Exercise: Search the records below for "Output" and copy every line it turns up in.

Records Block Start

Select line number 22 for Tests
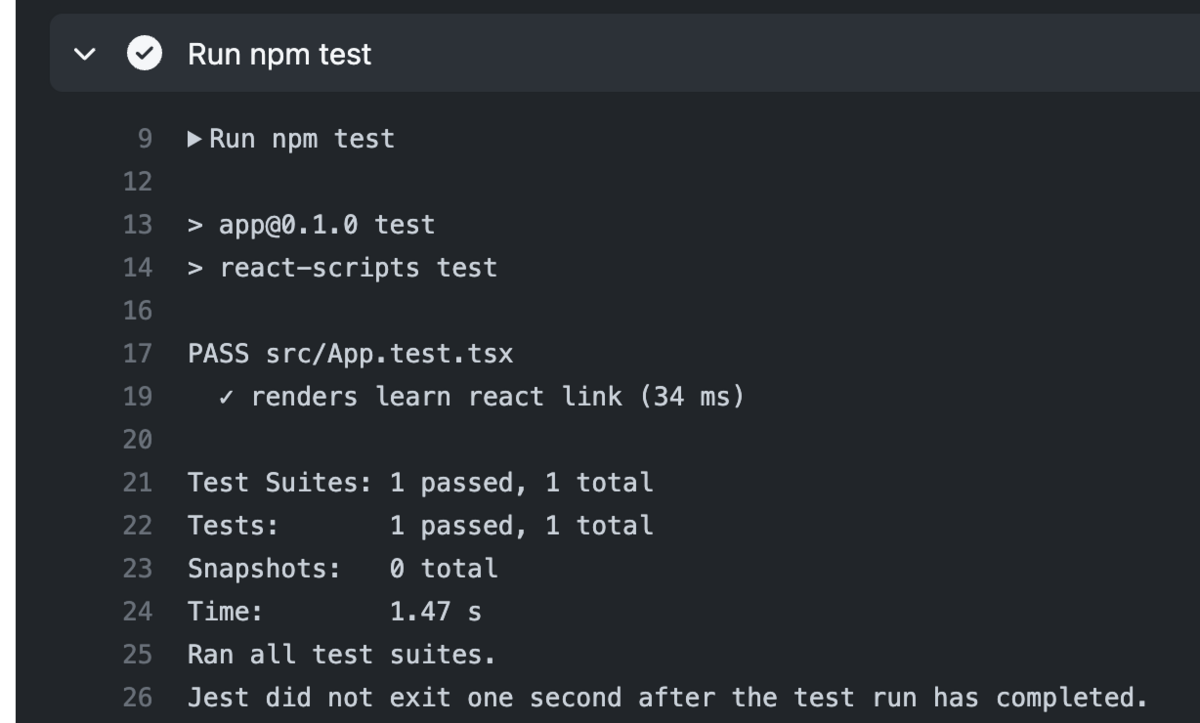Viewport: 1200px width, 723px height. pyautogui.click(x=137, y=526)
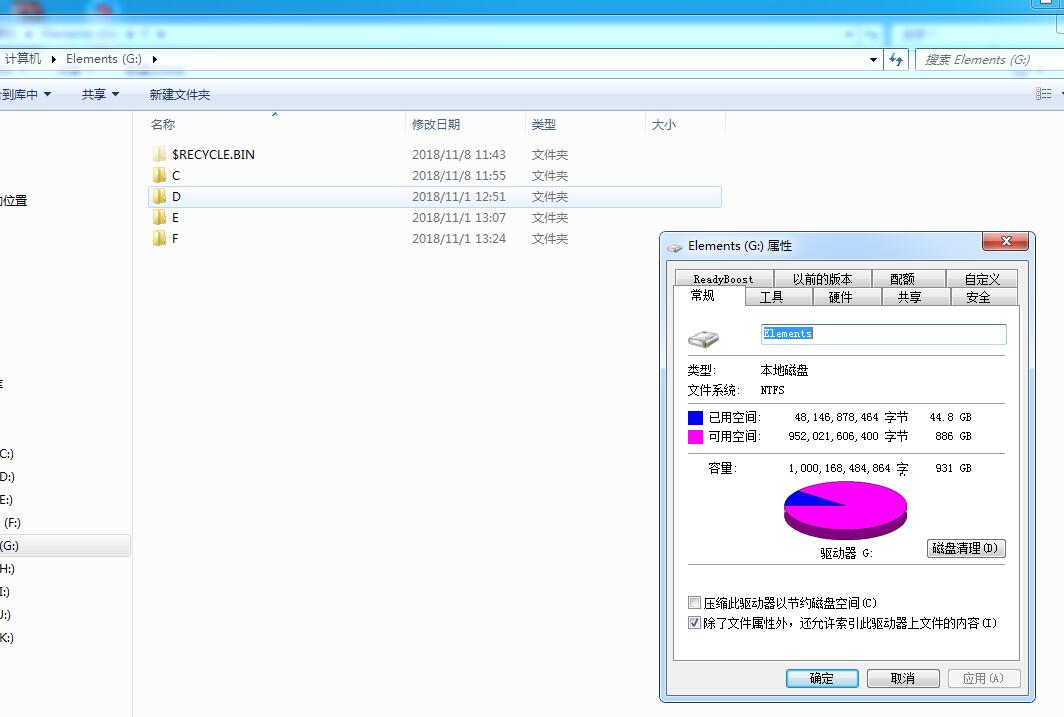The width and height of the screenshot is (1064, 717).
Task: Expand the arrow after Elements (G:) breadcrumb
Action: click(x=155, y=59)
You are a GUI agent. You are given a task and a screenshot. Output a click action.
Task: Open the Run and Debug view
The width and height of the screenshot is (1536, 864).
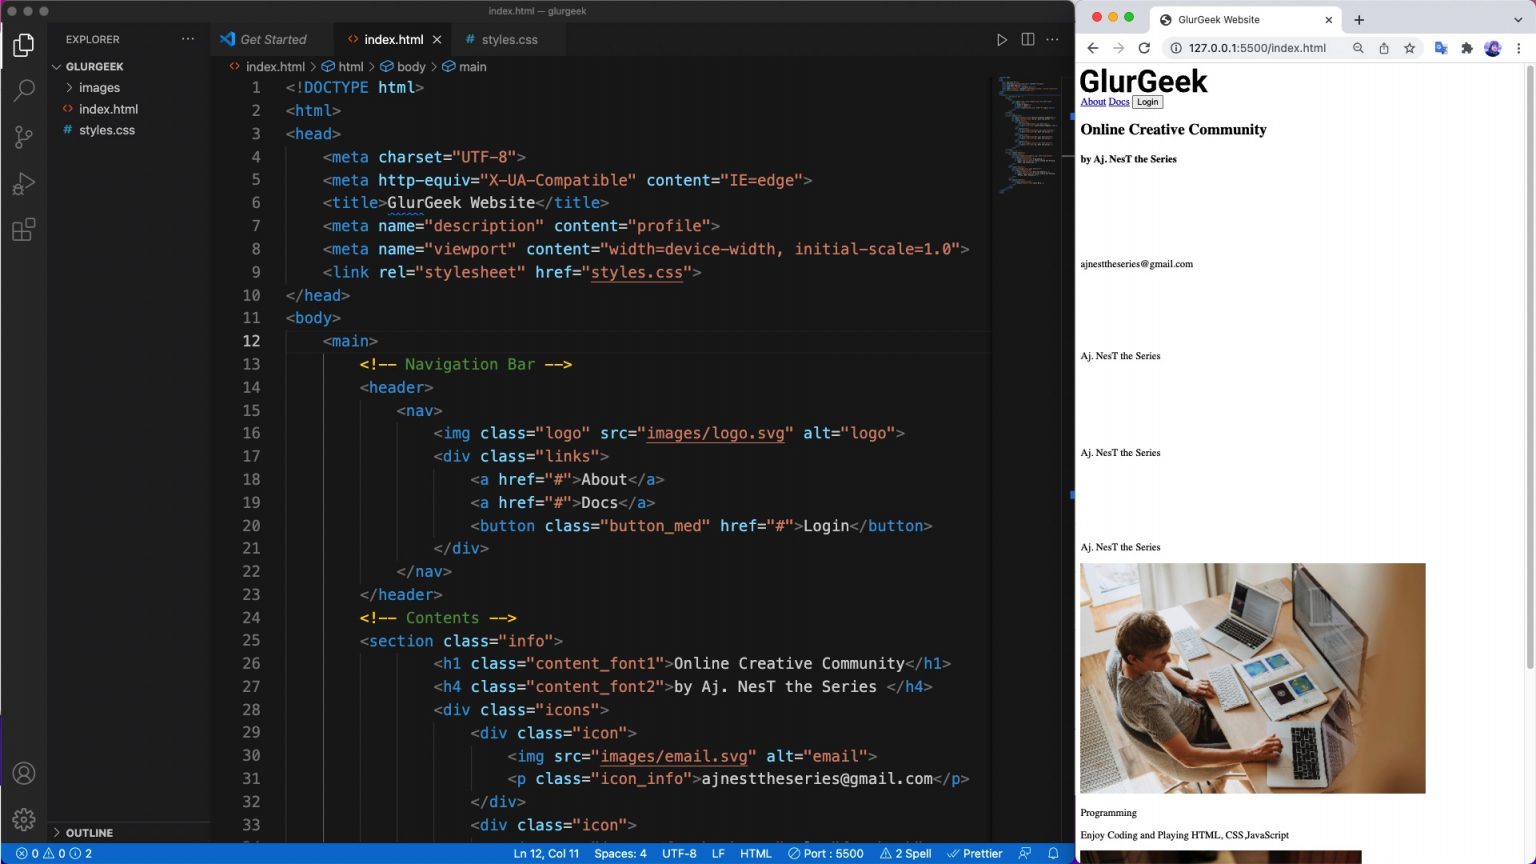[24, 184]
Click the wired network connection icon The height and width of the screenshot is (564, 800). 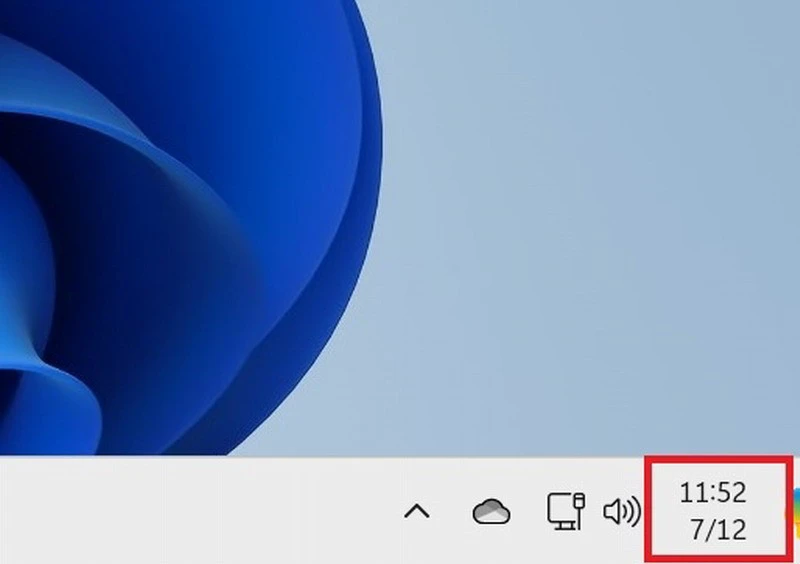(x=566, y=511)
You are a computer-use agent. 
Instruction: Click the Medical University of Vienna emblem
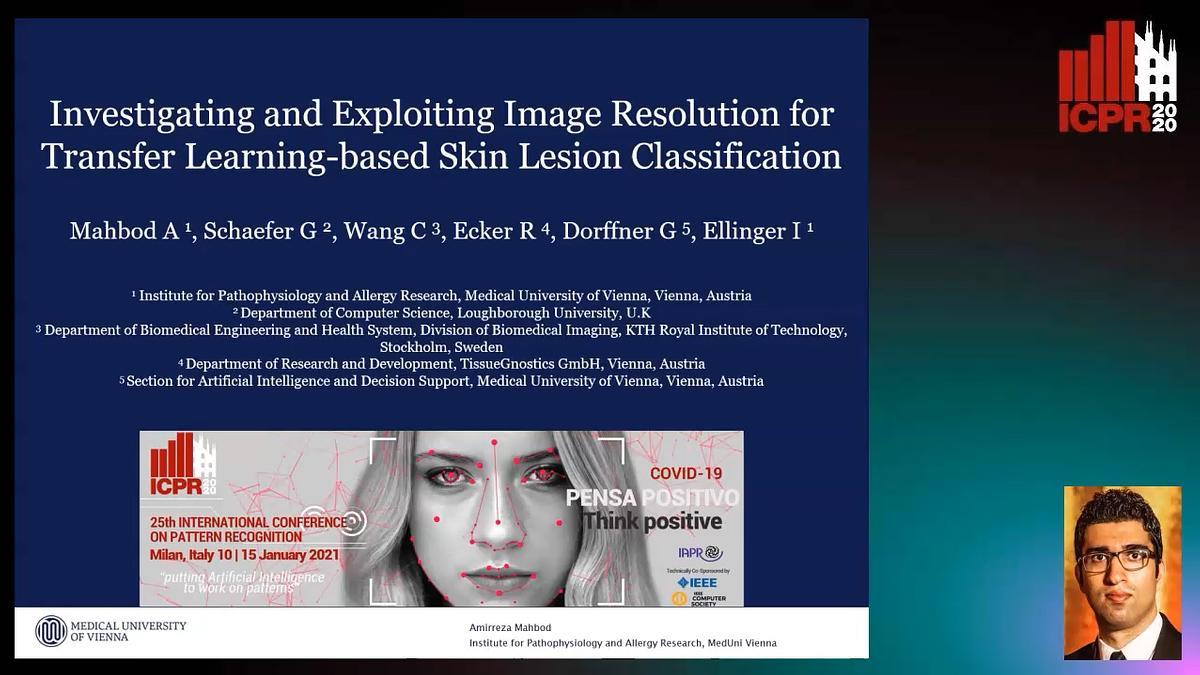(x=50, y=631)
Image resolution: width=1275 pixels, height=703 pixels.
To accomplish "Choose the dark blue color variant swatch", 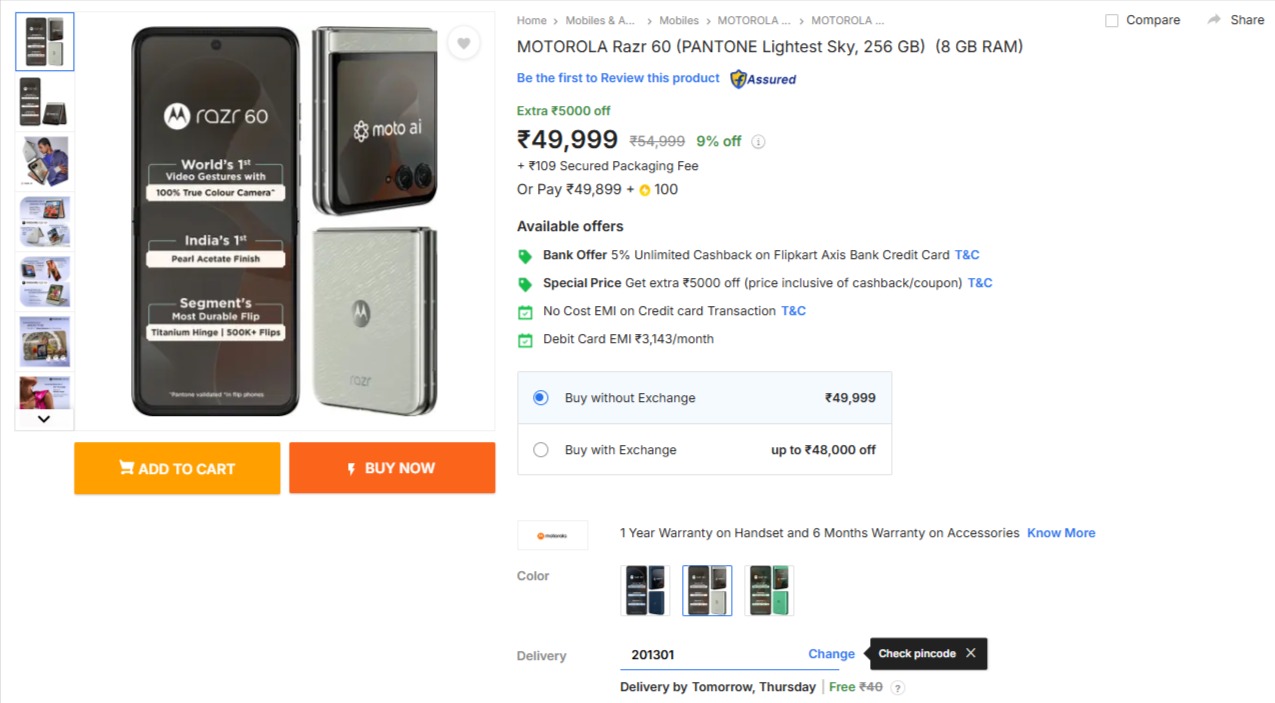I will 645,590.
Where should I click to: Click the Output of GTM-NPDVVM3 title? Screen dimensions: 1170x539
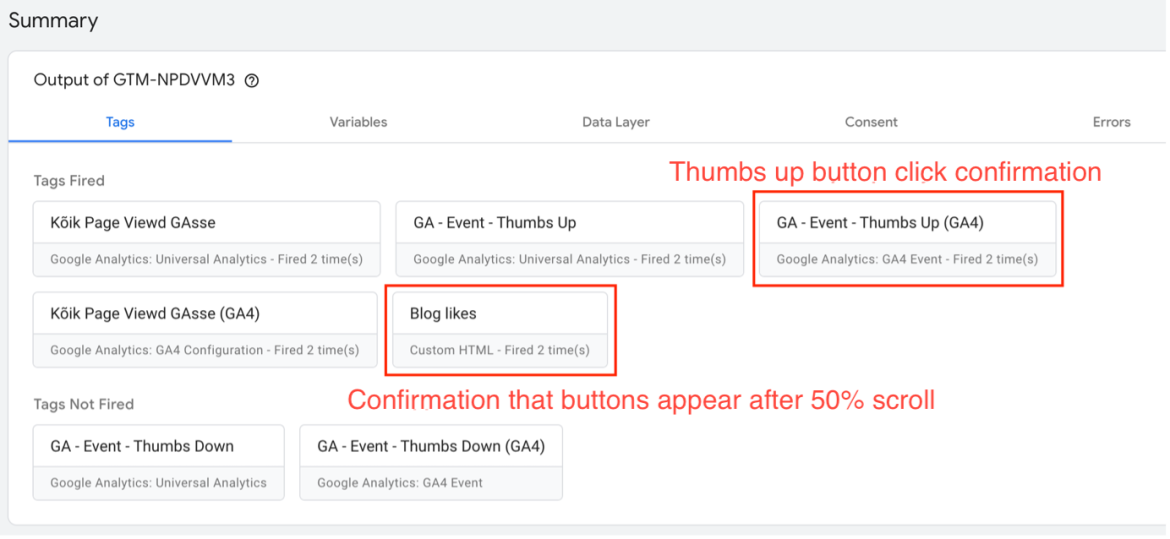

Records Block End

Your response:
You are a GUI agent. You are given a task and a screenshot. Output a click action.
Where should I click to: Click the Output of GTM-NPDVVM3 title? Screen dimensions: 1170x539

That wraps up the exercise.